レンズ単体で5.0段分の手ブレ補正効果を実現。さらに、ボディー内手ブレ補正が搭載されたEOS R5又はEOS R6の組み合わせでは、協調制御によって最大8.0段分の手ブレ補正効果を発揮します。そして、ナノUSM採用によって、高速かつ滑らかなAFは快適なピント合わせでストレスなし。マクロレンズ撮影は、被写界深度が浅くなるためシビアなピント合わせが必要です。しかも、手ブレが目立つため、三脚必須と言われていますが、手ブレ補正機能搭載によって手持ちで撮影できる気軽さが撮影意欲を掻き立てます。フレーミングも自由度が高くなり、スナップ感覚でマクロ撮影を楽しめます。
水たまりに映った葉っぱにピントを合わせました。絞り開放で手前の石畳がボケて不思議な描写になりました。いいシーンを直感的に素早く写し止めることができます。
シャッタースピード1/6秒、手持ちで撮影。夕焼けの空に富士山のシルエットがきれいに浮かんでいました。電線が被ってしまっていますが、これも美しい東京の風景のひとつです。
シャープでクリアな描写
美しい描写は、言うまでもありません。至近撮影での球面収差を抑制する凸面レンズを最前面に採用。13群17枚のレンズ構成で諸収差を低減し、画面全体で高画質が実現しています。シャープでクリアな絵は、見ているものを再現すると言うよりは、肉眼で見ている以上に美しく感じてしまうほどです。

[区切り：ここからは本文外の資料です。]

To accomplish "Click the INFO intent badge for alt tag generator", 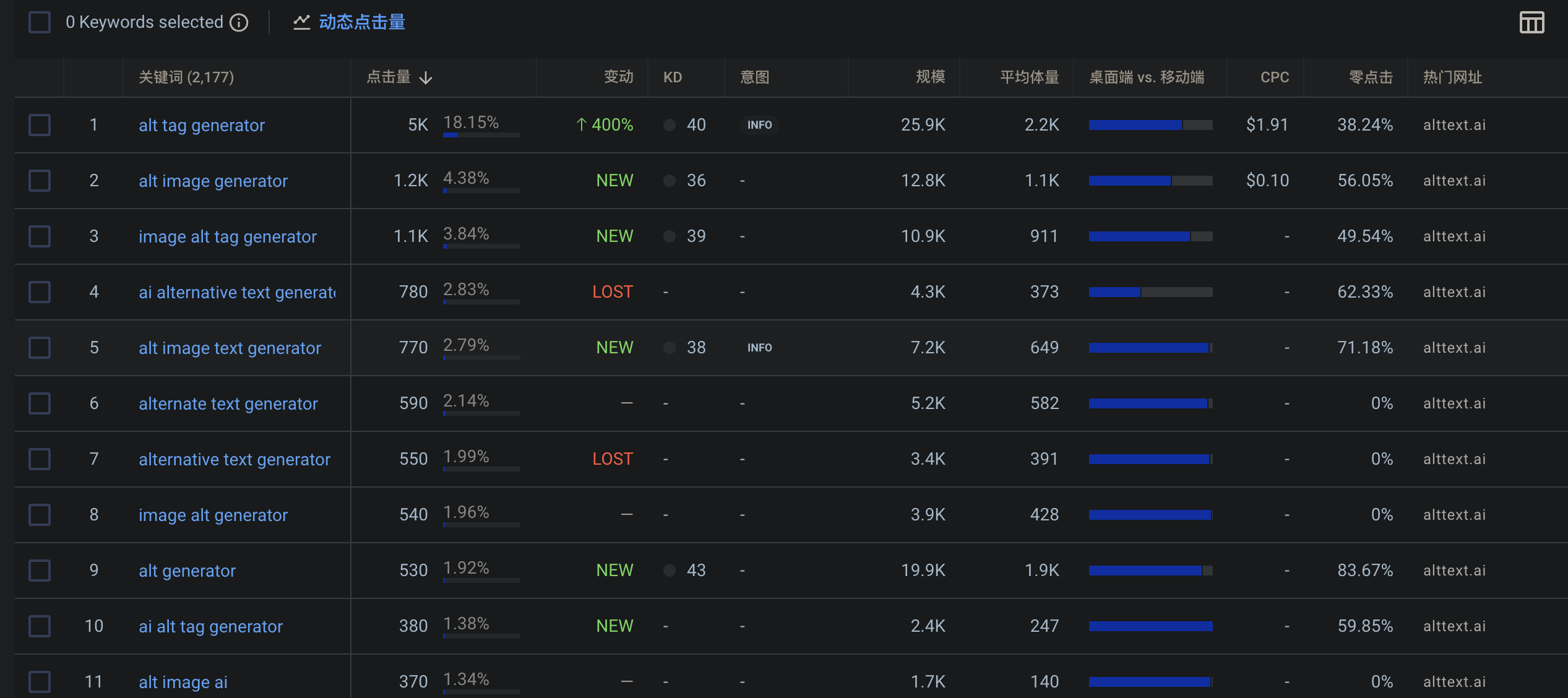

細かい葉脈の一本いっぽんが繊細に描写されています。レビューでは、高解像度や高精細の話ばかりするのは避けたいと思いつつ、この描写力を見るとつい語りたくなってしまいます。
ピント部分はシャープに浮かび上がります。背景には美しいボケが現れ、抜けの良さを感じる一枚です。鮮やかな色彩も再現され、お狐さまのキリッとした顔立ちが際立ちます。
一粒で2度おいしいレンズ
寄れるレンズが魅力のRF100mm F2.8 L MACRO IS USMですが、もちろん、中望遠レンズとしても大活躍します。圧縮効果を狙ったフレーミングで風景写真もおすすめです。その場合、絞りは開放にせずF11前後まで絞ってみると高精細、高解像度な描写をより実感することができると思います。また、焦点距離100mmはポートレイト撮影にもおすすめです。圧縮感とボケの効果により背景をすっきり整理できるのはもちろんですが、モデルさんとのコミュニケーションが取れる距離感で撮影できることもポイントです。
冬の朝陽を浴びる神社の鳥居。中望遠レンズのほどよい圧縮感によって、緑豊かな神社の風景を自然に捉えることができました。強い光と影が際立つように、露出補正をマイナス方向に設定しました。
スカイツリーが望める荒川沿いの建物から撮影しています。下町の密集した住宅街の風景を表現することができました。F11まで絞ることで解像感、シャープさが際立ちます。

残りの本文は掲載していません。